__INPUT MATERIAL__
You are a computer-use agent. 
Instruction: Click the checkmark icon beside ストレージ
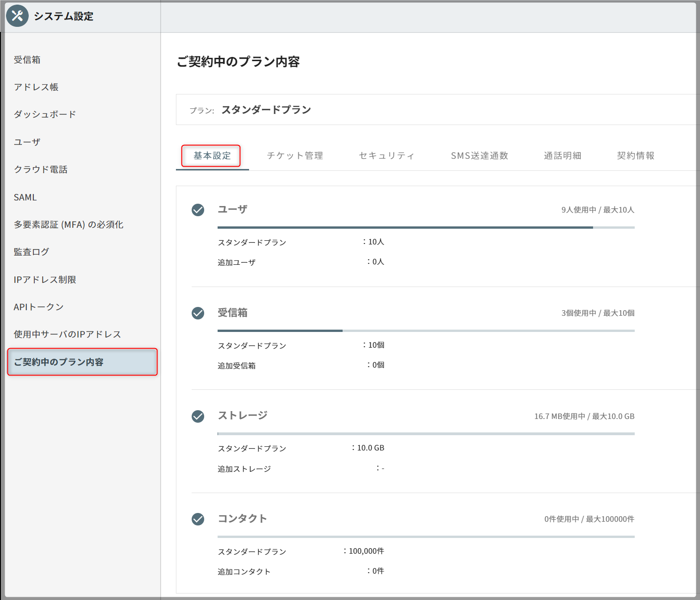(198, 416)
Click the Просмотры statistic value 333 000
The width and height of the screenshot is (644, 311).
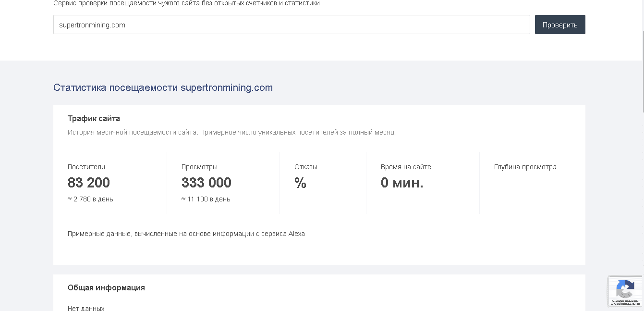[206, 183]
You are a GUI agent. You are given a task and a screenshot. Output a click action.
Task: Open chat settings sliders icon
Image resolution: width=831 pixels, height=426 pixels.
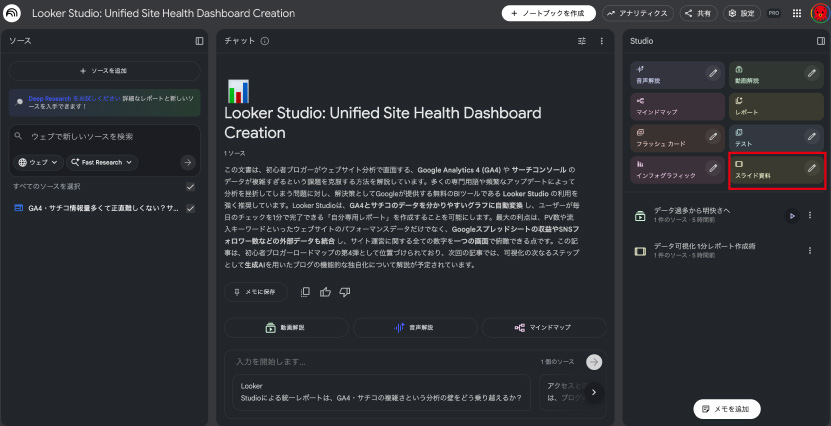(x=582, y=41)
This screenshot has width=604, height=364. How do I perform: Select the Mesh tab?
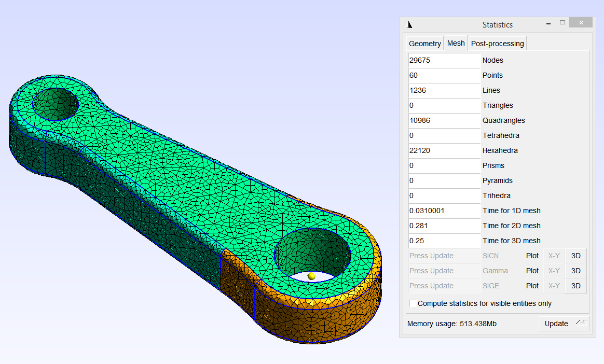(x=456, y=44)
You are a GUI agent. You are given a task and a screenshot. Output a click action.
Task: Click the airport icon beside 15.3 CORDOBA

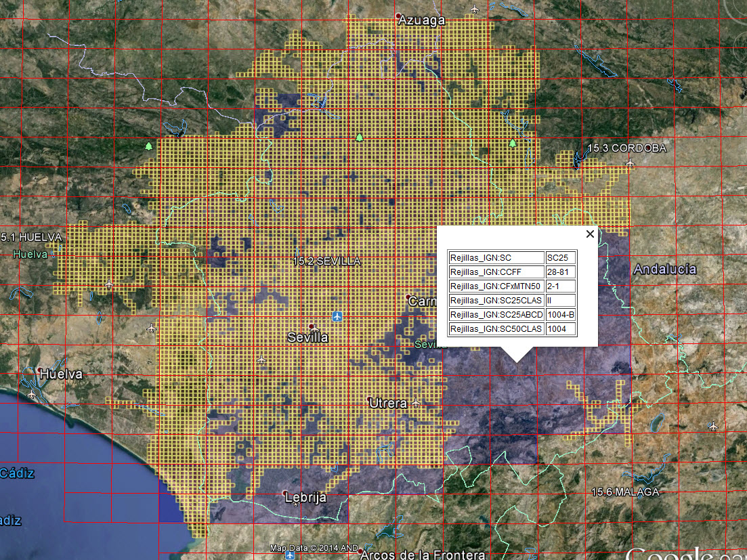[631, 163]
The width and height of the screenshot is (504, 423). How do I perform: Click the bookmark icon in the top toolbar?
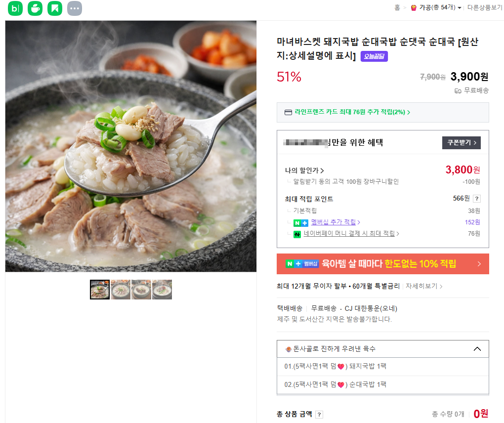pos(54,8)
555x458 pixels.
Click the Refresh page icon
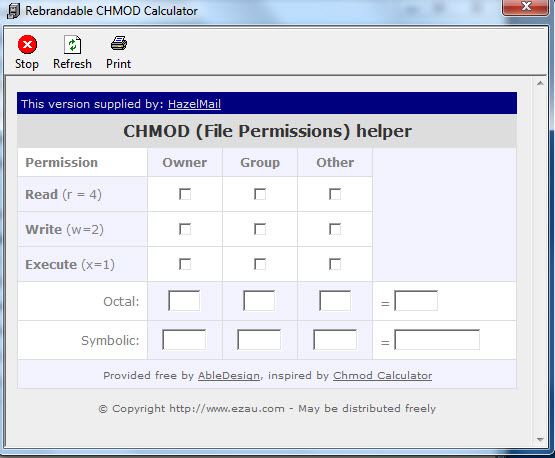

__GOAL OF THE EXERCISE__
What is needed is an exact copy of every record above, minus the images.

__EXPECTED OUTPUT__
You are a computer-use agent. 
Instruction: Click the checkmark icon beside ストレージ
(198, 416)
Click the Просмотры statistic value 333 000
The width and height of the screenshot is (644, 311).
[206, 183]
You are a GUI agent. You are given a task and a screenshot. Output a click action.
Task: Open chat settings sliders icon
Image resolution: width=831 pixels, height=426 pixels.
(x=582, y=41)
This screenshot has width=604, height=364. How do I perform: Select the Mesh tab?
(x=456, y=44)
You are a GUI agent. You are given a task and a screenshot. Output a click action.
Task: Click the airport icon beside 15.3 CORDOBA

[631, 163]
The width and height of the screenshot is (504, 423). How do I perform: Click the bookmark icon in the top toolbar?
pos(54,8)
555x458 pixels.
Click the Refresh page icon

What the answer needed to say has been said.